• **What is required**: According to the study methods excerpt below, how many kindergartens in Daming County were randomly selected for the kindergarten survey?

• **Document section**:
--------

To test the correlations between the eHCI and other metrics of ECD by site, we used data from the SCHEDULE-P study, the One Sky program in Ye County and the kindergarten survey in Daming County. The Strengths and Difficulties Questionnaire (SDQ) was used in the SCHEDULE-P study. The Strengths and Difficulties Questionnaire (SDQ) and the Age & Stages Questionnaire: Social Emotional (ASQ: SE), two internationally recognized tool, were reported by parent to assess the psychosocial wellbeing status and the social-emotional development of the child in the SCHEDULE-P study (22, 23). The One Sky program conducted the study to describe the situation of the left-behind children in Ye County in August 2015. A total of 60 villages were selected from a list of all villages in Ye county provided by the Education Bureau of Ye county and the Bureau of Civil Affairs. All children aged 3 to 4-years old and their families were interviewed in these villages. The Age & Stages Questionnaire (ASQ) and the eHCI was filled in by the caregiver of 1918 children. The ASQ was designed to measure child development in the domains of communication, gross and fine motor, problem-solving skills and personal-social skills (23). The kindergarten survey in Daming County aimed to evaluate the early childhood development of children and the quality of preschool education in rural areas. 62 kindergartens were randomly selected from all 217 kindergartens in Daming County in October 2017. The eHCI was reported by caregivers of all children (age 3–4 years) in the first year of kindergarten. The total sample of 6,974 eHCI included 2203 paper and 4744 online questionnaires. The East Asia-Pacific Early Child Development Scales (EAP-ECDS) containing 99 items includes seven domains: cognitive development; cultural knowledge and participation; language and emergent literacy, motor development; health, hygiene and safety; socio-emotional development; and approaches to learning (24). The EAP-ECDS was tested in 1199 children on site by well-trained assessors. When interpreting some of the results presented in this paper it is important to note that for some aspects of the SDQ and the ASQ:SE higher scores represent children with greater development problems, which is opposite to how the other measures of child development are coded.
The study was approved by the Institutional Review Board of the Shanghai Children’s Medical Center (SCMC), Shanghai Jiao Tong University (SCMCIRB-K2016022-01). Statistical Analysis
We conducted descriptive analysis on demographic characteristics using the SCHEDULE-P data. Reliability was assessed from analyses of internal consistency, test-retest reliability, and inter-rater agreement. Internal consistency of eHCI was assessed using Cronbach’s coefficient alpha. The intraclass correlation coefficients (ICC) between eHCI scores by parents in two time points were calculated to assess the test-retest reliability. The ICC and paired t-test were calculated separately to assess the agreement and difference of eHCI scores rated by parents and teacher.

--------

• **Supplied entries**:
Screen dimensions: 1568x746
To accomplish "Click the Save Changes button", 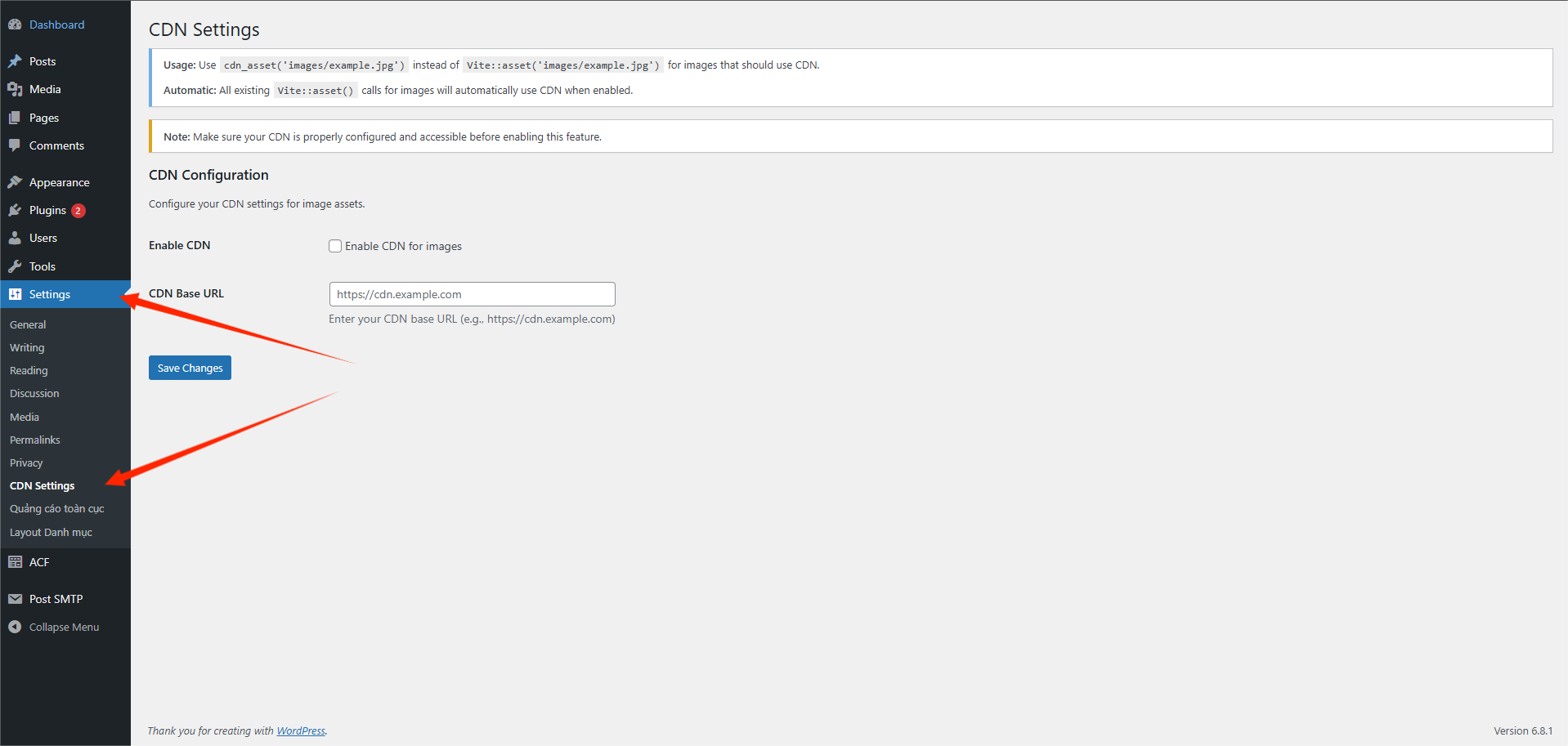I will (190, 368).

--------

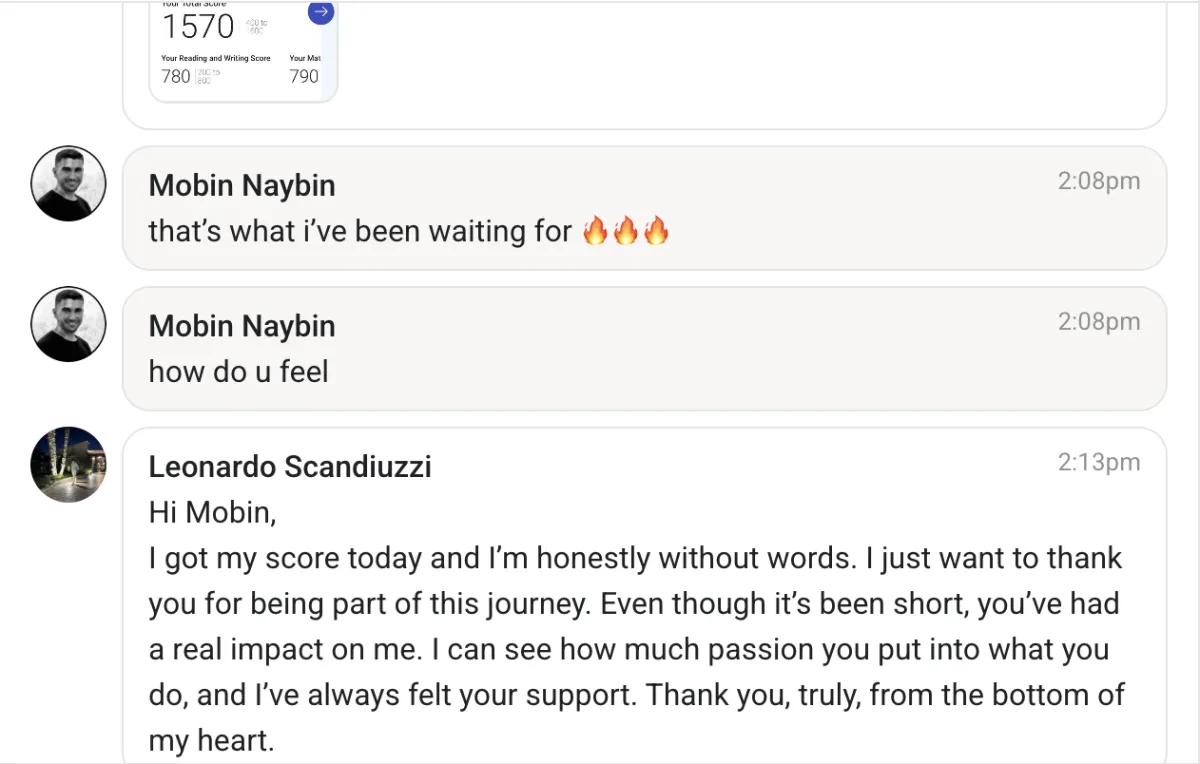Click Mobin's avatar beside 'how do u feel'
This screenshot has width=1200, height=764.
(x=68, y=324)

--------

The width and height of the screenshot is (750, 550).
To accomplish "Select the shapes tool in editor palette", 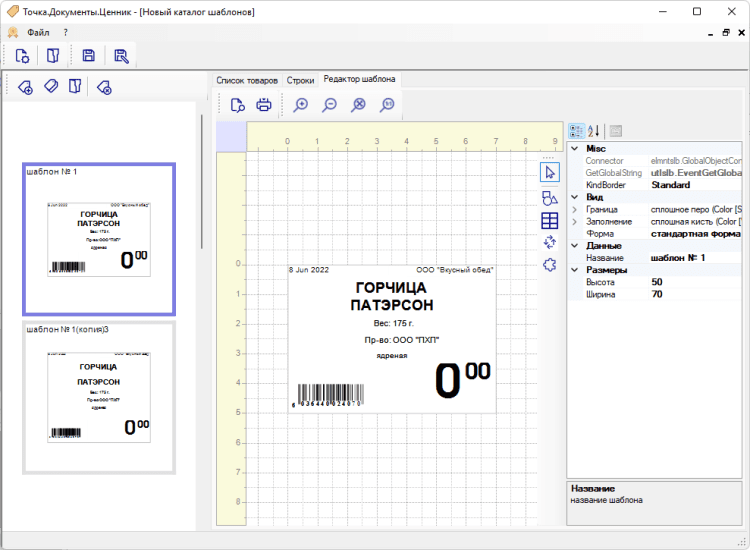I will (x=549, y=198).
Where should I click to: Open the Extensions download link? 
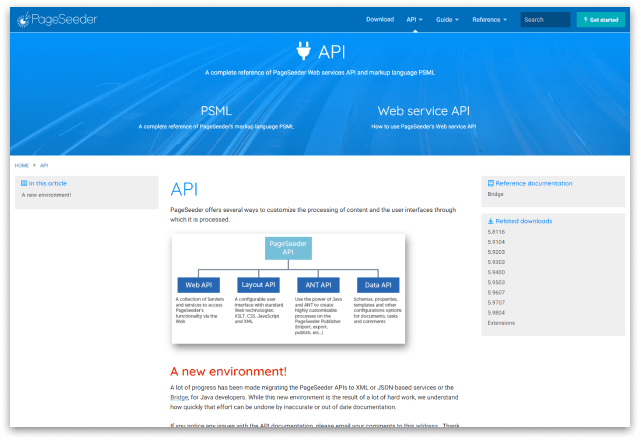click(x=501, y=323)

--------

• **Answer for this exercise**: 62 kindergartens, out of all 217 in Daming County.